> _Your objective_:
Using "Hegeszthető" as the search string, find the matching lines below and copy them.

[Opening Record set section]

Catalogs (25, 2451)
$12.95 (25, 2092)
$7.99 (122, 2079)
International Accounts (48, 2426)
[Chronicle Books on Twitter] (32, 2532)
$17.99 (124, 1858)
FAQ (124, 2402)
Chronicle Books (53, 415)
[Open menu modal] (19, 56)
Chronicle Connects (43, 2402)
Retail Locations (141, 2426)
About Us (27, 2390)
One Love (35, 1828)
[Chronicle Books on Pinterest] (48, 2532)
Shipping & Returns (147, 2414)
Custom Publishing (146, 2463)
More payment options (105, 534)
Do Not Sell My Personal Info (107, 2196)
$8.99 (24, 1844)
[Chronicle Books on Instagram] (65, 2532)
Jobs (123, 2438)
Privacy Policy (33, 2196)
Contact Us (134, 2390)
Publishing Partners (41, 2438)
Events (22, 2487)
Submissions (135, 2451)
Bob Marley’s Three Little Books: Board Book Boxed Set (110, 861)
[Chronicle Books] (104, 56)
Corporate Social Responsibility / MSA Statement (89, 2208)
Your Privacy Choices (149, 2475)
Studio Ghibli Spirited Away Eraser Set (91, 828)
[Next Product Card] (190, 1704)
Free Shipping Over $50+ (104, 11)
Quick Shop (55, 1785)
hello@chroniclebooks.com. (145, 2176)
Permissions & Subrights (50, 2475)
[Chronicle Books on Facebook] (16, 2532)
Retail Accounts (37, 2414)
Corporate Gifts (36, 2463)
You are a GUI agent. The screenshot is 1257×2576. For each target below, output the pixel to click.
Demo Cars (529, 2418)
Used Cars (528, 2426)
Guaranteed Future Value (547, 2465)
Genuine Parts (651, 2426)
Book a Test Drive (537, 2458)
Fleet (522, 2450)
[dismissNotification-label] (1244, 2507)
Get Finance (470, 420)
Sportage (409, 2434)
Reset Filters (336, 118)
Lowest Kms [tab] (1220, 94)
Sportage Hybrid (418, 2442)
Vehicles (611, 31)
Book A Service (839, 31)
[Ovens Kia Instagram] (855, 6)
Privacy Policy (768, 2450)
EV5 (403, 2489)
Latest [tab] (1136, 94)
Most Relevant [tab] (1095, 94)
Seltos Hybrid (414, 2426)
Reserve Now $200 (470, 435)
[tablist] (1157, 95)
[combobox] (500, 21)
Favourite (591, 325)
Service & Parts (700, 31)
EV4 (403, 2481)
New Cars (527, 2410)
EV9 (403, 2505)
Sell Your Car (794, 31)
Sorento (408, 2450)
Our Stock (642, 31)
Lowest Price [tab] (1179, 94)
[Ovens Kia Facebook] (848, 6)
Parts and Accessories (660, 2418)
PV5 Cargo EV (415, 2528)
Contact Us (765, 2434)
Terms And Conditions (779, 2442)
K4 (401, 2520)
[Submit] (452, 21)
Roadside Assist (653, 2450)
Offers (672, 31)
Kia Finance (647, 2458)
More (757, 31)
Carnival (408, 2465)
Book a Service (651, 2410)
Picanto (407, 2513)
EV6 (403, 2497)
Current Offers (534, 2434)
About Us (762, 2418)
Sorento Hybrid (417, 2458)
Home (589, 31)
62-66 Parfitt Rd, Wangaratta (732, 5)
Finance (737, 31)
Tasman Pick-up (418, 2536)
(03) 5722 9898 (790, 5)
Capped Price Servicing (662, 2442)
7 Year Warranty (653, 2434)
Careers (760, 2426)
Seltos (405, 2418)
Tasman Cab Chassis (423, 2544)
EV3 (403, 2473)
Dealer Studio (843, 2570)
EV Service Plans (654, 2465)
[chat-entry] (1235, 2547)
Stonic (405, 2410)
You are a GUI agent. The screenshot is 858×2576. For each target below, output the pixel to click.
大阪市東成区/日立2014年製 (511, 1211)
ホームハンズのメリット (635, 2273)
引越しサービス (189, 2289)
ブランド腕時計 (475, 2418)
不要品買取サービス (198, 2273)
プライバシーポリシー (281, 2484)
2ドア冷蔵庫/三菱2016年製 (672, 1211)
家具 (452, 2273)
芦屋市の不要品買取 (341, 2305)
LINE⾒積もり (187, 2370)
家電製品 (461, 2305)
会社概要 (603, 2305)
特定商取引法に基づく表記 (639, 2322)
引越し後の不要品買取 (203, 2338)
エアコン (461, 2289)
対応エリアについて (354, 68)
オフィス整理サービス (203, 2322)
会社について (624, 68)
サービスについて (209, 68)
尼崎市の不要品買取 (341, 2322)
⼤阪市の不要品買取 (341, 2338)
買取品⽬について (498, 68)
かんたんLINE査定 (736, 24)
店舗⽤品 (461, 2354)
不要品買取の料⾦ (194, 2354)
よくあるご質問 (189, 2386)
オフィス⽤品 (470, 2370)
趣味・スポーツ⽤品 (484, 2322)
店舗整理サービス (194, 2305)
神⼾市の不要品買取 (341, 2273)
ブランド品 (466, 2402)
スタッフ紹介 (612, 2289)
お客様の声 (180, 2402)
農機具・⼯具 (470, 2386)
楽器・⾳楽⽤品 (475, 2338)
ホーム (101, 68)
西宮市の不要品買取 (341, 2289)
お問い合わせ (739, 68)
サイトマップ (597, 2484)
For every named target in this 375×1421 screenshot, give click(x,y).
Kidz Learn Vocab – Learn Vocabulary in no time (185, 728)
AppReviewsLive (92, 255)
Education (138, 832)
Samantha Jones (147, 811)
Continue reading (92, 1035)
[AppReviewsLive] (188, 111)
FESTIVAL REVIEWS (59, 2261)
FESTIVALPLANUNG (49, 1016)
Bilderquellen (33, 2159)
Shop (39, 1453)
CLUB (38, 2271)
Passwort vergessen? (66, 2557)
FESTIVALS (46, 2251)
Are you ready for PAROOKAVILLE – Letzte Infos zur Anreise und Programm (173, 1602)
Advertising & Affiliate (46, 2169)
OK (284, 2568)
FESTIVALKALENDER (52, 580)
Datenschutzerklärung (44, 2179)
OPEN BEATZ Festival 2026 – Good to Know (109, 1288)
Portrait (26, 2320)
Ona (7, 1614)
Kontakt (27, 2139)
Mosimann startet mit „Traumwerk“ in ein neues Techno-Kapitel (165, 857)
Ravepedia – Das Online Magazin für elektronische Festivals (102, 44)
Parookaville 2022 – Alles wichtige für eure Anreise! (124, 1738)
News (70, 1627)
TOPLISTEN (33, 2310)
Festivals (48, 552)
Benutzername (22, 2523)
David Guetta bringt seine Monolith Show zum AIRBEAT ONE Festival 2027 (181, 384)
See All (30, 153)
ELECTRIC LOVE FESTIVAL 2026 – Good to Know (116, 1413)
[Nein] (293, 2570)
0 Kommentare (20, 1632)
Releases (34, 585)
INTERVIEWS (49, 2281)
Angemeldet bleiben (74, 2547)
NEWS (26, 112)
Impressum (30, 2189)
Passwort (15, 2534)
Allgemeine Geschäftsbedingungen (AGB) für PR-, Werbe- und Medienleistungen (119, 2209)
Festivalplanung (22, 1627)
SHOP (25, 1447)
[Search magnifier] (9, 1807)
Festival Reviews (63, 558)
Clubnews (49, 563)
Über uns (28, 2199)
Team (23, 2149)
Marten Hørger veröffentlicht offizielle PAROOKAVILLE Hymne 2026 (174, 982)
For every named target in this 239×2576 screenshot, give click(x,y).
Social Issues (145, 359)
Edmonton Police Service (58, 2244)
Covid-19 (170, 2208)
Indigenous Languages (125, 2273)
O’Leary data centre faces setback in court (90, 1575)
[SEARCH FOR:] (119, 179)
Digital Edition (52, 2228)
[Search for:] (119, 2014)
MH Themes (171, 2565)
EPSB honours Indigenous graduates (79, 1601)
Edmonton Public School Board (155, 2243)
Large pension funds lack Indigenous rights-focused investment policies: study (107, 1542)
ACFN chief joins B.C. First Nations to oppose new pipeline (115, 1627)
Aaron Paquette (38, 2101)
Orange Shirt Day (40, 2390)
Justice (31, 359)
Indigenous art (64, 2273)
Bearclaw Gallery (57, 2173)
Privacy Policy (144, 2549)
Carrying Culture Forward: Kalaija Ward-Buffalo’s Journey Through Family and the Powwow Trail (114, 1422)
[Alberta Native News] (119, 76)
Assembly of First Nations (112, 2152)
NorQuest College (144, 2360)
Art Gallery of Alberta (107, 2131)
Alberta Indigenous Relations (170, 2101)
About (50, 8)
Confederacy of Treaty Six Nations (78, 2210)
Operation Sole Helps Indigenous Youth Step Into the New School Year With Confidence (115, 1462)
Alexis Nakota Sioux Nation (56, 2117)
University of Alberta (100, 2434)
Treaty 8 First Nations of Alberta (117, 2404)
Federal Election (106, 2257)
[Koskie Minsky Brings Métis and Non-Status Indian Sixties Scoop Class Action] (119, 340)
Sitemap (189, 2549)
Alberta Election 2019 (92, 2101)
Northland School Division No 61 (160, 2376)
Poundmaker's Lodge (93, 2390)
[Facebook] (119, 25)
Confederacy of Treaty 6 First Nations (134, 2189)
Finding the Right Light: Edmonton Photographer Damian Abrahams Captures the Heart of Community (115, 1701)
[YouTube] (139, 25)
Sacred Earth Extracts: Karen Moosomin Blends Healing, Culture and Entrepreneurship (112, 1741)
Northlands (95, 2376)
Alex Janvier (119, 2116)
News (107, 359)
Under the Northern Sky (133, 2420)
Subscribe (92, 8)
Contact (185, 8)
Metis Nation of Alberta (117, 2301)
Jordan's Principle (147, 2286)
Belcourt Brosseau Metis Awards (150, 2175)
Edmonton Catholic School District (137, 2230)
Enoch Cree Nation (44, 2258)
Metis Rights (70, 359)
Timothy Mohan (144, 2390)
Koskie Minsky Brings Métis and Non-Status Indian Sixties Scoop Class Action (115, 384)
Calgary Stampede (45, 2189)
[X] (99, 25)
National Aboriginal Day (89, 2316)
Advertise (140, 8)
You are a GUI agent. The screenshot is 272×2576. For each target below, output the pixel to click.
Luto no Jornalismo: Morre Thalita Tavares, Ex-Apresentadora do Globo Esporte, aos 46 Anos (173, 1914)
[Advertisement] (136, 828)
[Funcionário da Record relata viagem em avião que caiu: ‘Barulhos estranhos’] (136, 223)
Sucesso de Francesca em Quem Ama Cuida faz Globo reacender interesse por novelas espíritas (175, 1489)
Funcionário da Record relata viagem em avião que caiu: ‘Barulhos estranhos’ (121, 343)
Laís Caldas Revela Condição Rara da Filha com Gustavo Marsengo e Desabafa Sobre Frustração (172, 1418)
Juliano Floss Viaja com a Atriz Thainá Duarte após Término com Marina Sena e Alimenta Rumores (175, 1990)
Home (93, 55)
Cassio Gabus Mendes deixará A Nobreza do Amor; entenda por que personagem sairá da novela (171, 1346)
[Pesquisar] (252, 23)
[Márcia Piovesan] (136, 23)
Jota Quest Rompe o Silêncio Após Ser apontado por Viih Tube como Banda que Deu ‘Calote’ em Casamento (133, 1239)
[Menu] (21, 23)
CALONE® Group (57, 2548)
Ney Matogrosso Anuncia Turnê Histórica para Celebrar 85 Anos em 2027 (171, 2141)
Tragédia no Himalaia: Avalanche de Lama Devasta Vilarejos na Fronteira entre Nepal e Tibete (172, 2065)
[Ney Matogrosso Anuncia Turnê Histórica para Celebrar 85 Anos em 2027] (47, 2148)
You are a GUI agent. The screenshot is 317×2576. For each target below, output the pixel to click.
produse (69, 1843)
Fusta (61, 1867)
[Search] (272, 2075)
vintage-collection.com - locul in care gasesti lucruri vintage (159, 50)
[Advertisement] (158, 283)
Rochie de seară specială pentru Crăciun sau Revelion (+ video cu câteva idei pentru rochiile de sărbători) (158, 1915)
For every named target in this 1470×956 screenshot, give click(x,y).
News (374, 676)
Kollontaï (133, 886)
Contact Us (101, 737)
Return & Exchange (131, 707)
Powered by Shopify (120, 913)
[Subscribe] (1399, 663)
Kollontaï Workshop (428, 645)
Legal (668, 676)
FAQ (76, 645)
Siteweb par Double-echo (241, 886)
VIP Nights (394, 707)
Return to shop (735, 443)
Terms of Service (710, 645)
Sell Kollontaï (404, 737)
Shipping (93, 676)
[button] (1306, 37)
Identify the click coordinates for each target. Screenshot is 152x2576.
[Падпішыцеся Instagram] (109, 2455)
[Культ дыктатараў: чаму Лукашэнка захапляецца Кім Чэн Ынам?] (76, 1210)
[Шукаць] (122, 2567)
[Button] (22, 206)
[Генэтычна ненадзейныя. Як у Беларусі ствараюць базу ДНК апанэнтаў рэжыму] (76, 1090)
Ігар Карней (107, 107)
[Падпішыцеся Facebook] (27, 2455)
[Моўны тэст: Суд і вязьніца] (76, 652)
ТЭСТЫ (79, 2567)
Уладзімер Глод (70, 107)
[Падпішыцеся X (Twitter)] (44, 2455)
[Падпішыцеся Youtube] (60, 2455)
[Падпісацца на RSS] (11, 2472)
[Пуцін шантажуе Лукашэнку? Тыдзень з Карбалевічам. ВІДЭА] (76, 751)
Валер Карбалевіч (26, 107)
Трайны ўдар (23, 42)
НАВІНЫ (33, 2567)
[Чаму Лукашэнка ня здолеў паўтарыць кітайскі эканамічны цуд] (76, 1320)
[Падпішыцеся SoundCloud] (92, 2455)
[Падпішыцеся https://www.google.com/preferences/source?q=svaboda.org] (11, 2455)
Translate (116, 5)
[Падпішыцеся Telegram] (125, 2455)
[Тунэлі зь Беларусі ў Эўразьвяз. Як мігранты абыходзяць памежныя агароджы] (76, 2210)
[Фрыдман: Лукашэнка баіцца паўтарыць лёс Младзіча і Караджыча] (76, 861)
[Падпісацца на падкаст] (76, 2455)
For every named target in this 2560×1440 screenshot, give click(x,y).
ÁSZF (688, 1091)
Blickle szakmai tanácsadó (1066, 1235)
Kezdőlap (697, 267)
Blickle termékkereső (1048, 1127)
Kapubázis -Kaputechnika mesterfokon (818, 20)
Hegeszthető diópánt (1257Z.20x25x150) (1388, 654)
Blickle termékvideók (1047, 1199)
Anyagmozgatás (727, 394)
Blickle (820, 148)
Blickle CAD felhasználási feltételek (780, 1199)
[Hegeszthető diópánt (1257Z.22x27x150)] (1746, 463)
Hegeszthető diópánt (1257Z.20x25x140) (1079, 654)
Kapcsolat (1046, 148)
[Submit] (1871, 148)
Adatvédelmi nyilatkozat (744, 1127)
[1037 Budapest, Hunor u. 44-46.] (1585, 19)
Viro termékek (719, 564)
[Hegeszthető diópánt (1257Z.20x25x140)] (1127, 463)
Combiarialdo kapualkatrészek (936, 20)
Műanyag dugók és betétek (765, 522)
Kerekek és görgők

[Closing Record set section]

> _Exercise solution_:
Hegeszthető diópánt (1257Z.20x25x150) (1388, 654)
[Hegeszthető diópánt (1257Z.22x27x150)] (1746, 463)
Hegeszthető diópánt (1257Z.20x25x140) (1079, 654)
[Hegeszthető diópánt (1257Z.20x25x140)] (1127, 463)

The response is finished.